- [Exercise details]
Only an exact, line-for-line copy of the data will serve as the answer.

- [Information shown]

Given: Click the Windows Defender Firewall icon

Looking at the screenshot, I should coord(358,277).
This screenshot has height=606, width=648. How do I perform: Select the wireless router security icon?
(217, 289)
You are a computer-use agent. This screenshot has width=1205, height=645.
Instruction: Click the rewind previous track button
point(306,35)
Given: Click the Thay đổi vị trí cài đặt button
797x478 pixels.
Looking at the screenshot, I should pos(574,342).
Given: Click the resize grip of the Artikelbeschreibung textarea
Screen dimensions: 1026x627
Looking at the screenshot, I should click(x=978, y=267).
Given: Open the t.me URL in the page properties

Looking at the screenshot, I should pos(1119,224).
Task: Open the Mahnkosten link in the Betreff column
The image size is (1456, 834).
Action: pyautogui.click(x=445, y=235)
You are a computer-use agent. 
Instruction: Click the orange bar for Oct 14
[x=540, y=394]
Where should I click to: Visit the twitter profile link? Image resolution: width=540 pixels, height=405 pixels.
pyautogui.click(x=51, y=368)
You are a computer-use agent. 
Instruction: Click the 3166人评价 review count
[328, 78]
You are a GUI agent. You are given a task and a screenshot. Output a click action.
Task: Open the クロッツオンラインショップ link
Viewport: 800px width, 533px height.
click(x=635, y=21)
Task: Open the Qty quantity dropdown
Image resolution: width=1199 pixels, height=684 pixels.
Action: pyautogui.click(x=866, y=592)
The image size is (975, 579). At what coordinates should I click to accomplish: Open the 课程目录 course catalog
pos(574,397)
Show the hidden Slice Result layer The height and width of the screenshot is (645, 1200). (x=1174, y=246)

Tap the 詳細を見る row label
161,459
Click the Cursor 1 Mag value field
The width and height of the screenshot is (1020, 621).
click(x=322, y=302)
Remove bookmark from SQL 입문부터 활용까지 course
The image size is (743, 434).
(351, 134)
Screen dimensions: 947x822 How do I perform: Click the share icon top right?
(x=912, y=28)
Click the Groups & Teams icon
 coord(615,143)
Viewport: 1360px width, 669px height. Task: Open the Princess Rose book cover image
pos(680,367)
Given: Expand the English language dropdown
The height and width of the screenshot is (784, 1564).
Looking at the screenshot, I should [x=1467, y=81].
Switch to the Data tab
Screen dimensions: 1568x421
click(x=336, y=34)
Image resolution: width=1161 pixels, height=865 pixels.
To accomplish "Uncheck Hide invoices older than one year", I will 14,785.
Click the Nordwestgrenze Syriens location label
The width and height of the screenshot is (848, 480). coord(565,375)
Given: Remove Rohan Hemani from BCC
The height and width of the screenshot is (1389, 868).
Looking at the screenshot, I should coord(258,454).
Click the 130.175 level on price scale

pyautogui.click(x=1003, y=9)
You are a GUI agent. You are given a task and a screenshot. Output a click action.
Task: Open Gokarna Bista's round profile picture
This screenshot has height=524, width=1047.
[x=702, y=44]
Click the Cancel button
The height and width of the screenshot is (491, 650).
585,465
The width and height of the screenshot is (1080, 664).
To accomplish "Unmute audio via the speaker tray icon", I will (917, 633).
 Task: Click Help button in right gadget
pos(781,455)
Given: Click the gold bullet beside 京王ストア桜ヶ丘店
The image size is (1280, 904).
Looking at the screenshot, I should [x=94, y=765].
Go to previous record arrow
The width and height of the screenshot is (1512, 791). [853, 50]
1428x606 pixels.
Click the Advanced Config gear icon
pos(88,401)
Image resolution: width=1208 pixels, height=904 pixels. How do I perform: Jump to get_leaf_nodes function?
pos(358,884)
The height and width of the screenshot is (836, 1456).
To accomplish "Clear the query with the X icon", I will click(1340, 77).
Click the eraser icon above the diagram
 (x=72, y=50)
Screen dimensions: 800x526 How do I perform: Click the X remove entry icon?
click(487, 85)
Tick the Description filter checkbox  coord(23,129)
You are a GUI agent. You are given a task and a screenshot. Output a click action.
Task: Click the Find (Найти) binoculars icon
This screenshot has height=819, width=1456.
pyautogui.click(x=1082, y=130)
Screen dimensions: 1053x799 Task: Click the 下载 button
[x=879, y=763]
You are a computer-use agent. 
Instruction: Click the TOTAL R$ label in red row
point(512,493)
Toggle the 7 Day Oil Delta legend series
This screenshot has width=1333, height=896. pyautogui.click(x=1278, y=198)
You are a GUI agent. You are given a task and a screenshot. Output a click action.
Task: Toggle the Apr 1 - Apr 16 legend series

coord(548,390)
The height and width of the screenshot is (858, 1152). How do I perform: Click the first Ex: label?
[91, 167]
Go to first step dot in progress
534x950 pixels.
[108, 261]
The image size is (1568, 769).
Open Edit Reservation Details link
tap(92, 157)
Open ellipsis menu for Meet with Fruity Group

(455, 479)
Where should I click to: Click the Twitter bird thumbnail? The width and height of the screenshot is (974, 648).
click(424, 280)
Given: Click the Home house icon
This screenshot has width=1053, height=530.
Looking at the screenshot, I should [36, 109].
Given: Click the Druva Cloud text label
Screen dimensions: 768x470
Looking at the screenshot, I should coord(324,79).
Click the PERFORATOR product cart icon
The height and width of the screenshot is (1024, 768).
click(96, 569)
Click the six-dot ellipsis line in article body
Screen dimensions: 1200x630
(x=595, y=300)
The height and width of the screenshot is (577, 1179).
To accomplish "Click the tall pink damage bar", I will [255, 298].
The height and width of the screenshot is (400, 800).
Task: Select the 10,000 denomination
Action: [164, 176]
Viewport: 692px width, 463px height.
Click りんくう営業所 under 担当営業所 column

- [Answer to this task]
Given: Click the Windows Defender Firewall icon

Looking at the screenshot, I should coord(358,277).
This screenshot has height=606, width=648. How do I perform: Select the wireless router security icon?
(217, 289)
You are a computer-use agent. This screenshot has width=1205, height=645.
Instruction: Click the rewind previous track button
point(306,35)
Given: Click the Thay đổi vị trí cài đặt button
797x478 pixels.
Looking at the screenshot, I should pos(574,342).
Given: Click the resize grip of the Artikelbeschreibung textarea
Screen dimensions: 1026x627
Looking at the screenshot, I should click(x=978, y=267).
Given: Open the t.me URL in the page properties

Looking at the screenshot, I should pos(1119,224).
Task: Open the Mahnkosten link in the Betreff column
The image size is (1456, 834).
Action: pyautogui.click(x=445, y=235)
You are a computer-use agent. 
Instruction: Click the orange bar for Oct 14
[x=540, y=394]
Where should I click to: Visit the twitter profile link? Image resolution: width=540 pixels, height=405 pixels.
pyautogui.click(x=51, y=368)
You are a computer-use agent. 
Instruction: Click the 3166人评价 review count
[328, 78]
You are a GUI agent. You are given a task and a screenshot. Output a click action.
Task: Open the クロッツオンラインショップ link
Viewport: 800px width, 533px height.
click(x=635, y=21)
Task: Open the Qty quantity dropdown
Image resolution: width=1199 pixels, height=684 pixels.
Action: pyautogui.click(x=866, y=592)
The image size is (975, 579). At what coordinates should I click to accomplish: Open the 课程目录 course catalog
pos(574,397)
Show the hidden Slice Result layer The height and width of the screenshot is (645, 1200). (x=1174, y=246)

Tap the 詳細を見る row label
161,459
Click the Cursor 1 Mag value field
The width and height of the screenshot is (1020, 621).
click(x=322, y=302)
Remove bookmark from SQL 입문부터 활용까지 course
The image size is (743, 434).
(351, 134)
Screen dimensions: 947x822 How do I perform: Click the share icon top right?
(x=912, y=28)
Click the Groups & Teams icon
 coord(615,143)
Viewport: 1360px width, 669px height. Task: Open the Princess Rose book cover image
pos(680,367)
Given: Expand the English language dropdown
The height and width of the screenshot is (784, 1564).
Looking at the screenshot, I should [x=1467, y=81].
Switch to the Data tab
Screen dimensions: 1568x421
click(x=336, y=34)
Image resolution: width=1161 pixels, height=865 pixels.
To accomplish "Uncheck Hide invoices older than one year", I will 14,785.
Click the Nordwestgrenze Syriens location label
The width and height of the screenshot is (848, 480). coord(565,375)
Given: Remove Rohan Hemani from BCC
The height and width of the screenshot is (1389, 868).
Looking at the screenshot, I should coord(258,454).
Click the 130.175 level on price scale

pyautogui.click(x=1003, y=9)
You are a GUI agent. You are given a task and a screenshot. Output a click action.
Task: Open Gokarna Bista's round profile picture
This screenshot has height=524, width=1047.
[x=702, y=44]
Click the Cancel button
The height and width of the screenshot is (491, 650).
585,465
The width and height of the screenshot is (1080, 664).
To accomplish "Unmute audio via the speaker tray icon", I will (917, 633).
 Task: Click Help button in right gadget
pos(781,455)
Given: Click the gold bullet beside 京王ストア桜ヶ丘店
The image size is (1280, 904).
Looking at the screenshot, I should [x=94, y=765].
Go to previous record arrow
The width and height of the screenshot is (1512, 791). [853, 50]
1428x606 pixels.
Click the Advanced Config gear icon
pos(88,401)
Image resolution: width=1208 pixels, height=904 pixels. How do I perform: Jump to get_leaf_nodes function?
pos(358,884)
The height and width of the screenshot is (836, 1456).
To accomplish "Clear the query with the X icon", I will click(1340, 77).
Click the eraser icon above the diagram
 (x=72, y=50)
Screen dimensions: 800x526 How do I perform: Click the X remove entry icon?
click(487, 85)
Tick the Description filter checkbox  coord(23,129)
You are a GUI agent. You are given a task and a screenshot. Output a click action.
Task: Click the Find (Найти) binoculars icon
This screenshot has height=819, width=1456.
pyautogui.click(x=1082, y=130)
Screen dimensions: 1053x799 Task: Click the 下载 button
[x=879, y=763]
You are a computer-use agent. 
Instruction: Click the TOTAL R$ label in red row
point(512,493)
Toggle the 7 Day Oil Delta legend series
This screenshot has width=1333, height=896. pyautogui.click(x=1278, y=198)
You are a GUI agent. You are given a task and a screenshot. Output a click action.
Task: Toggle the Apr 1 - Apr 16 legend series

coord(548,390)
The height and width of the screenshot is (858, 1152). How do I perform: Click the first Ex: label?
[91, 167]
Go to first step dot in progress
534x950 pixels.
[108, 261]
The image size is (1568, 769).
Open Edit Reservation Details link
tap(92, 157)
Open ellipsis menu for Meet with Fruity Group

(455, 479)
Where should I click to: Click the Twitter bird thumbnail? The width and height of the screenshot is (974, 648).
click(424, 280)
Given: Click the Home house icon
This screenshot has width=1053, height=530.
Looking at the screenshot, I should [36, 109].
Given: Click the Druva Cloud text label
Screen dimensions: 768x470
Looking at the screenshot, I should coord(324,79).
Click the PERFORATOR product cart icon
The height and width of the screenshot is (1024, 768).
click(96, 569)
Click the six-dot ellipsis line in article body
Screen dimensions: 1200x630
(x=595, y=300)
The height and width of the screenshot is (577, 1179).
To accomplish "Click the tall pink damage bar", I will [255, 298].
The height and width of the screenshot is (400, 800).
Task: Select the 10,000 denomination
Action: [164, 176]
Viewport: 692px width, 463px height.
Click りんくう営業所 under 担当営業所 column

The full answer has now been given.